I checked all of my grounds everything seems to be in tact and working well. I have 1/0 wire for the battery ground and power wire, then some 4 AWG for the chassis to block ground. And a reg ground strap for the block to body ground.
I am completely at my wits end!! Thanks for all the help guys!!! It's not the thing i like to do, but i think i might have to bring someone else in to do the work this time, i am lost!!!
~Paul
Redmanf1 Jul 24th, 08, 1:16 PM Try running a wire from the ignition terminal of the fuse box direct to the distributor + side and disconnect the resistor wire and see if that works.
Nelson
'71SB409 Jul 24th, 08, 2:03 PM That was the first i was told to try, i ran a 10 AWG wire to the fuse block, nothing!! Thanks for all the help guys!!! Im completely out of things to try!! Its going to the shop on monday.

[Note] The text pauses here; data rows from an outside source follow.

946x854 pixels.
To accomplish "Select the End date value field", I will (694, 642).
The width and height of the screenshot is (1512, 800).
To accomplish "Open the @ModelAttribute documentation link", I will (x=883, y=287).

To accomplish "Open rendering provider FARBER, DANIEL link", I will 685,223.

Not exactly how i wanted to fix this but i have exhausted all of my options up to this point! Thanks again guys!!
~Paul
Chevl_Steve Jul 24th, 08, 6:39 PM Take the alternator off and take it down to the local auto parts store for testing.

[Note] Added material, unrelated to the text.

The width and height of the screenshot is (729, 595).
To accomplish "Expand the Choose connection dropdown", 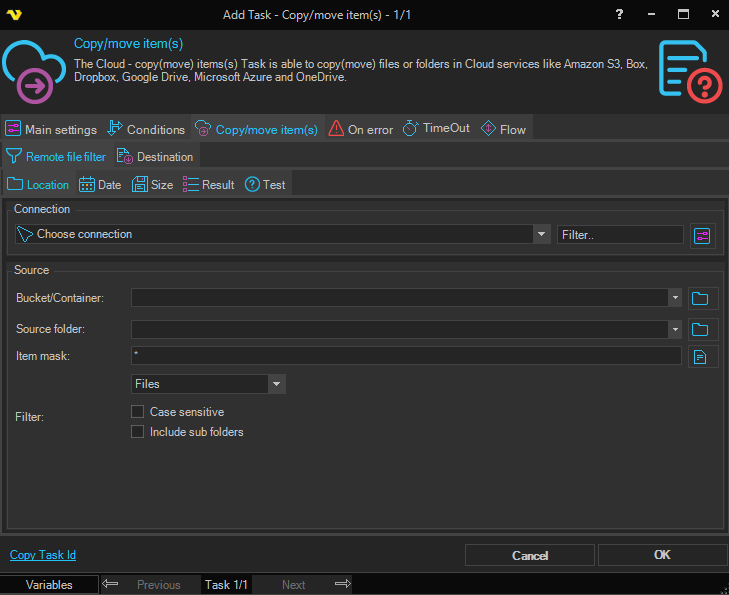I will (x=541, y=234).
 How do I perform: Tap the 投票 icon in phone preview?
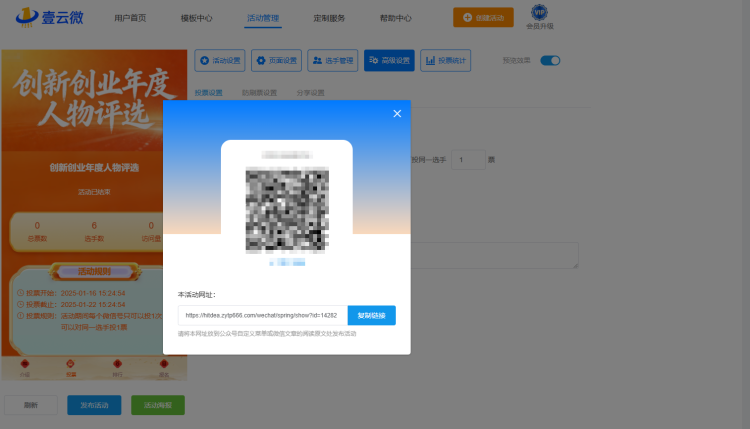(x=71, y=368)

d1_bradley Jul 24th, 08, 8:24 PM You are putting heat sink compound under the HEI modules, right???? They will blow if you don't.

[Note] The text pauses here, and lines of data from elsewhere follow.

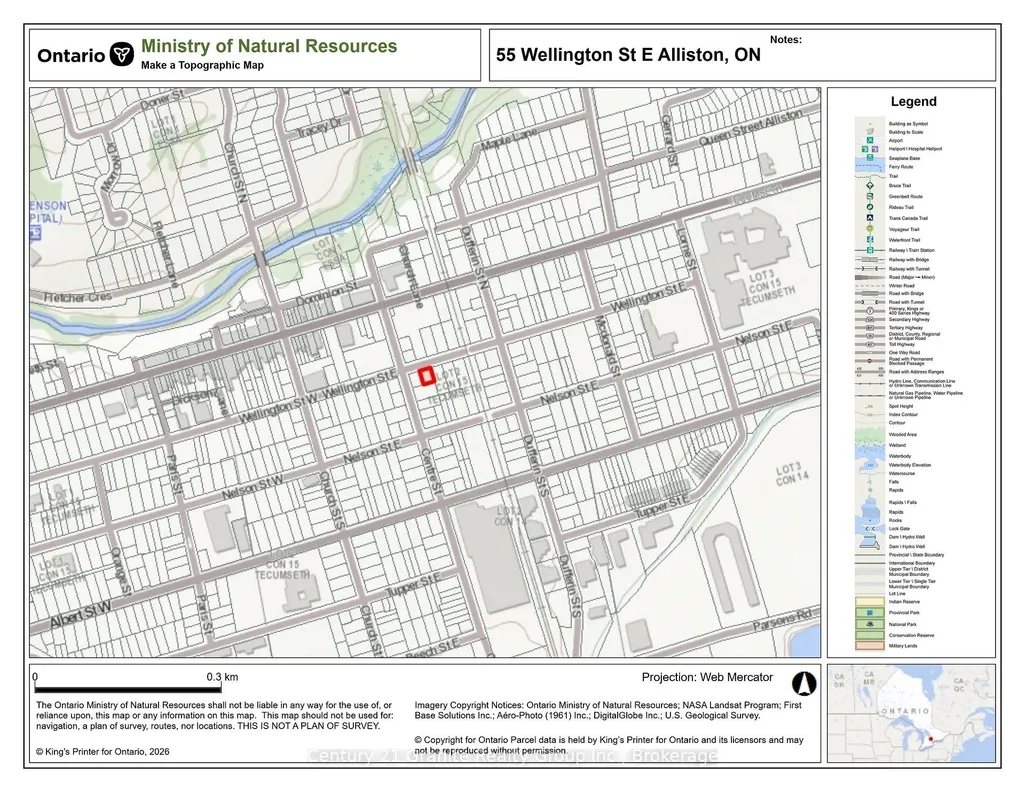Click the Railway Train Station legend icon
Image resolution: width=1025 pixels, height=792 pixels.
(x=870, y=250)
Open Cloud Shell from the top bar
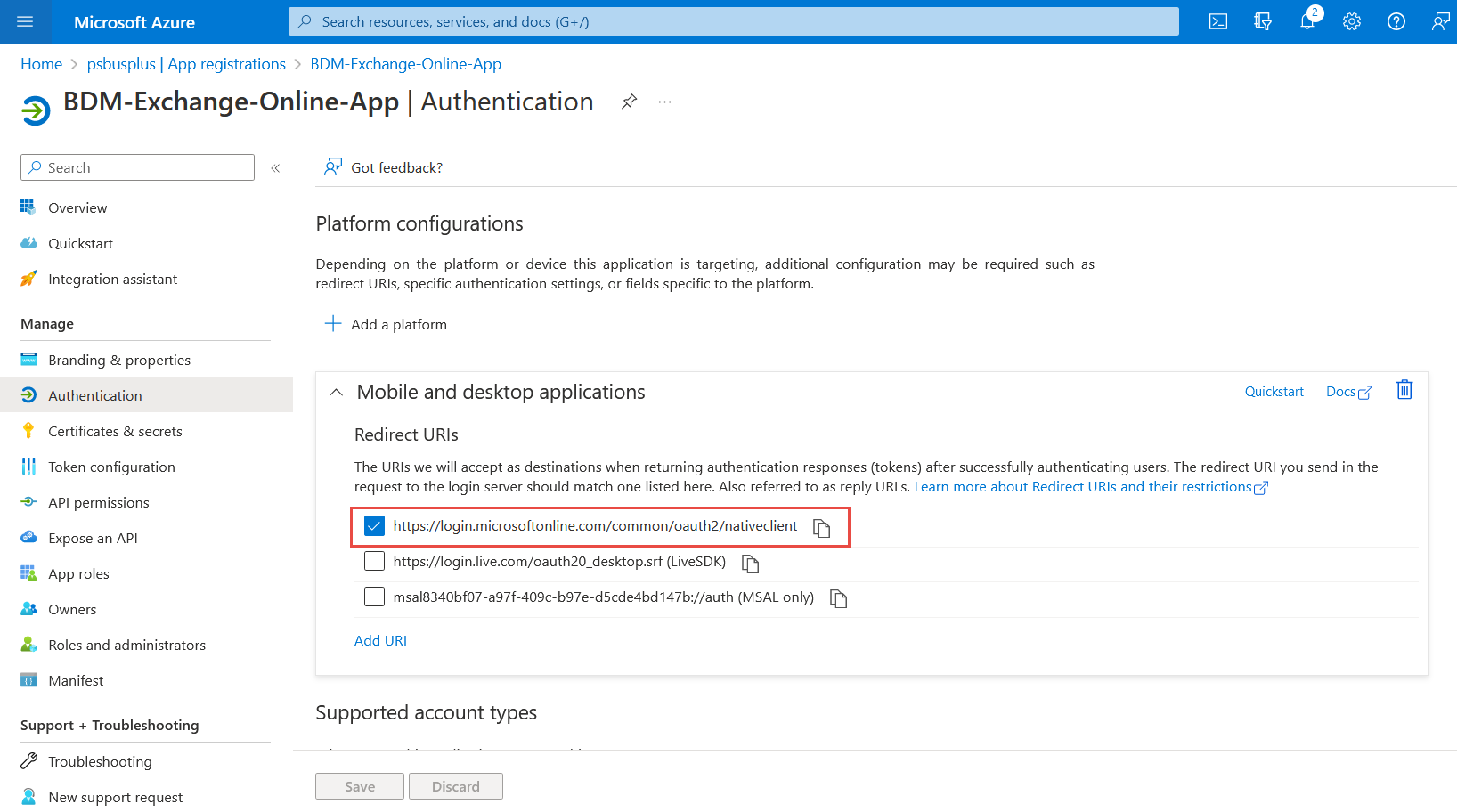 [x=1217, y=22]
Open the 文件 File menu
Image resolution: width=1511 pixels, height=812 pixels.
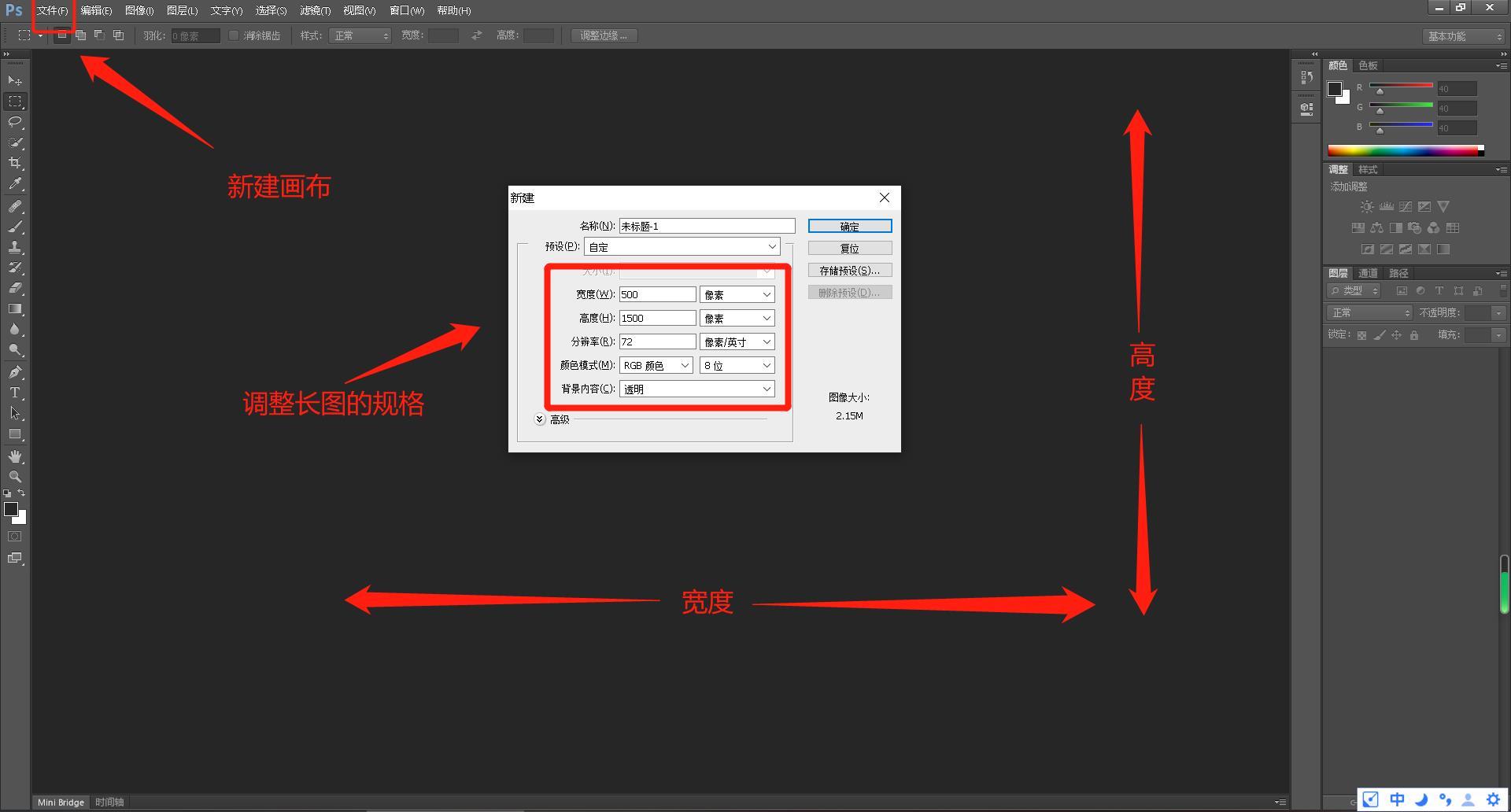click(x=53, y=11)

Johnny-Five Jul 24th, 08, 10:03 PM I had the exact same problem and it was the alternator. It would charge the battery some but not enough to keep it at 12V, eventually killing the battery. Got a new alternator and everything worked fine. Just be sure your HEI is getting the full 12V from the fuse block. Also, a battery that says 12V when you test at the terminals is not necessarily going to be the same as the battery with load. You should really check the alternator before you pay someone else to tell you your alternator is going.
'71SB409 Jul 25th, 08, 12:57 PM Thanks Johnny, I did take the battery in to get tested. Tested out at about 12.7 volts and the lowest (under heavy load) was like 11.8. The alternator is brand new!! So i should hope it is good. Thanks for all the help guys!!!
~Paul
Chevl_Steve Jul 25th, 08, 6:00 PM It wouldn't be the first time a "brand new" alternator was bad. Take it to get it tested.
'71SB409 Jul 25th, 08, 6:08 PM Believe me i know that (its the second one i've had)!! Just got it like i said. The car is on its way to the mechanic. I am going to leave everything the same on it so he can see what all is going on w/it. And i am in the process of getting a new high out put alternator. I am just going to wait and see what all he says about everything first!! Thanks guys!!!